Health Benefits of Red Fruits and Veggies

We’ve all heard the adage that one apple a day keeps the doctor away, but is the same true for its red counterparts like red tinged strawberries, cherries, raspberries, watermelon, tomatoes, and beets?

Are the red fruits and veggies beneficial to health? How do they benefit one’s health with their sparking red tinge?

Lona Sandon, RD, a spokesman for the American Dietetic Association and an assistant professor of nutrition at the University of Texas Southwestern Medical Center in Dallas, says yes. “There are a variety of red fruits and veggies to select from, and each one brings something unique to the table,” she says to WebMD.

Many red fruits and vegetables are high in potent antioxidants like lycopene and anthocyanins, which may help prevent anything from heart disease to prostate cancer to stroke and macular degeneration (the loss of vision).

What are the health benefits of red fruits and veggies?

The polyphenol content in red foods is particularly high. When we talk about red foods, we mean everything from deep purple plums and eggplants to bright red strawberries and cerise-colored raspberries.


Watermelon, cherries, red apples and grapes, prunes, and tomatoes are all members of the so-called red family. Polyphenols can also be found in vegetables such as red cabbage, red onion, and beetroot.


These red foods have additional advantages. Cranberries, for example, can help prevent urinary tract infections, while tomatoes have been linked to a lower risk of prostate cancer.

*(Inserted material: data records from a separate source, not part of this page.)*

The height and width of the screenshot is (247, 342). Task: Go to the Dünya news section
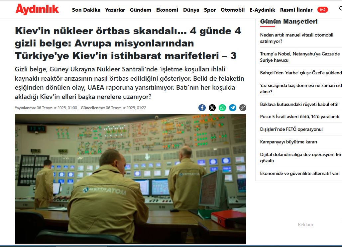pyautogui.click(x=191, y=10)
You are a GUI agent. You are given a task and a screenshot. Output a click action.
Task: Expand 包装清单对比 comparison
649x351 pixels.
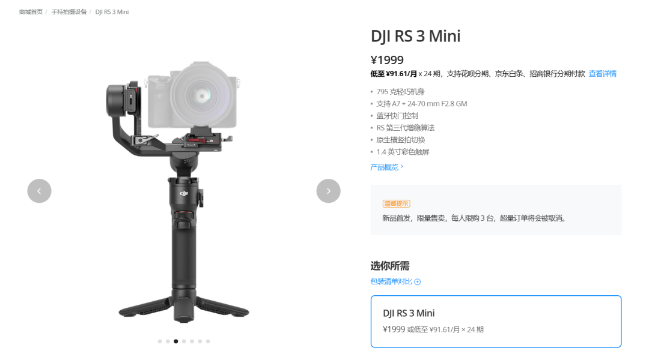point(391,281)
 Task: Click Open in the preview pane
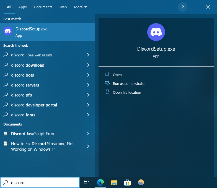point(117,75)
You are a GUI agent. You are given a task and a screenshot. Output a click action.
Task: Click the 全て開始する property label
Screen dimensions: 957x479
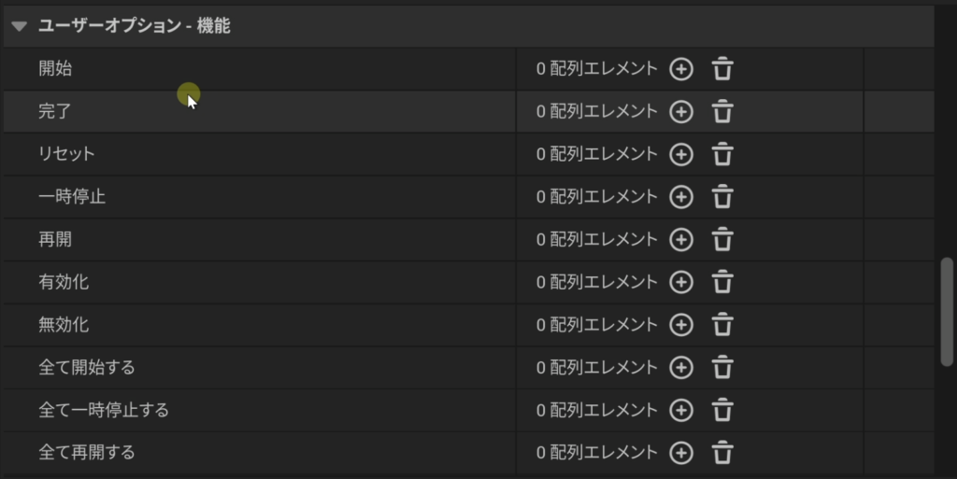(87, 368)
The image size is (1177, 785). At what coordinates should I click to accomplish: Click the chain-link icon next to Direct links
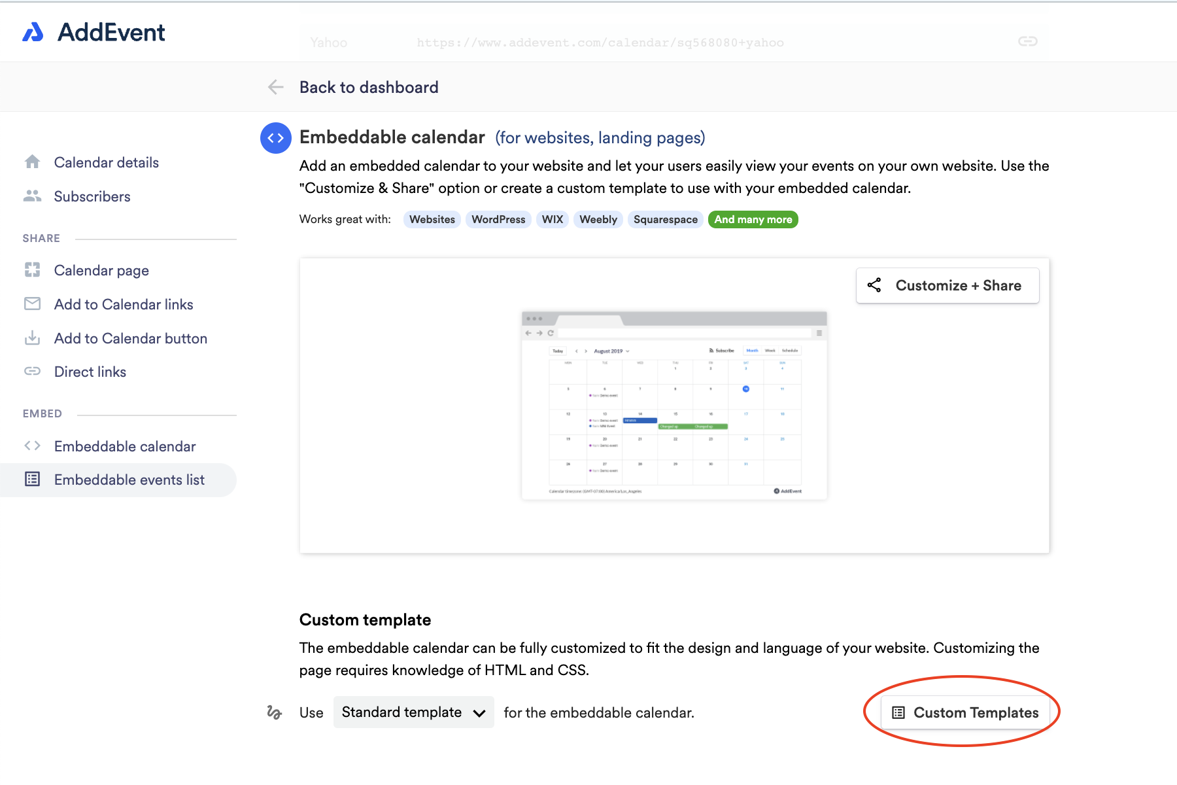pyautogui.click(x=32, y=371)
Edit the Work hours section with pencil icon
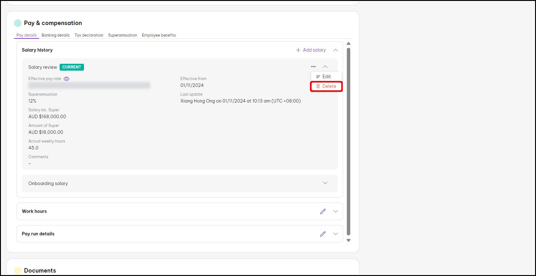536x276 pixels. (x=323, y=211)
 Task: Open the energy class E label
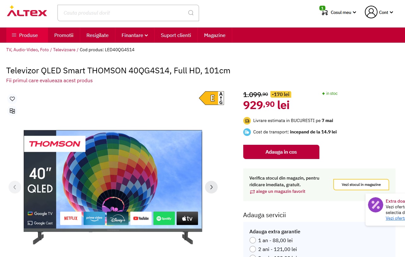pyautogui.click(x=211, y=98)
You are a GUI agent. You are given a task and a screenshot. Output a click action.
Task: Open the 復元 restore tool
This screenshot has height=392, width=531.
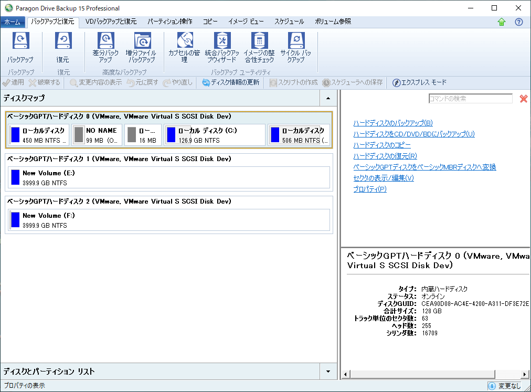[63, 47]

Most of these red foods are prebiotic, meaning they nourish our gut flora (microbiota), which is important not just for digestion but also for our immune system.

As red fruits and veggies contain many phytonutrients, they exert various chemical responses. Red-hued fruits and vegetables produce anti-oxidative and anti-inflammatory functions. Chronic inflammation develops when our immune system is mismanaged, indicating the onset of neurological diseases, cancer, diabetes, pulmonary diseases, and other chronic diseases. According to a research published as a part of a book suggests that keeping red fruits and vegetables on your diet chart can reduce the risks of these chronic diseases.

Red fruits can come in handy for obese persons. Lycopene and ascorbic acid prevent any systemic inflammation. They also reduce bad cholesterol. A research carried out on obese female subjects shows that consuming red fruits juices can reduce systemic inflammation. Ultimately, they reduce the risks of cardiovascular diseases and other inflammatory diseases. Lycopene is proven to be protective against heart diseases. Anthocyanins also combat cancer cells from spreading.

Red fruits contain vitamins, including vit-A and vit-C, etc., that boost your immune system. Vitamin A is helpful for cell functioning, epithelial cells growth, and other anti-inflammatory purposes. Red fruits and vegetables are mythically believed to increase blood corpuscles which is partially true. Some red fruits and veggies also grow hemoglobin levels and regulate hormone activities.

Let’s sum up the key takeaways in bullet points. Red fruits and vegetables-

  • Ramp up anti-oxidative and anti-inflammatory functions
  • Create a barrier to defend against chronic inflammatory diseases like cancer, diabetes, obesity, pulmonary diseases, etc.
  • Keep the bad cholesterol peripherally and thus reduce the risk of atherosclerosis
  • Gobble up the free radicals that can cause cancer
  • Regulate hormonal mechanisms, e.g., insulin, estrogen
  • Enhance immune system
  • Protect epithelial tissues aka skin, hair, collagenous tissues, e.g., nail

Simply put, antioxidants aid in the fight against free radical damage to the body’s cells. The free radicals can be produced by the body’s own immune system or by external factors such as pollution, cigarette smoke, and UV radiation. When antioxidants are outnumbered by free radicals, an imbalance known as oxidative stress occurs, which can cause inflammation. Low-grade inflammation is now thought to be the root cause of all modern chronic disease.

It’s not a health craze to color your food red. It has the ability to lower the incidence of chronic disease.

 It’s a common saying that we are what we eat. The human body has a remarkable ability to defend its cells from harm. Our food contains a variety of minerals (such as vitamins A, C, and E) as well as phytochemicals (such as polyphenols), which are potent antioxidants.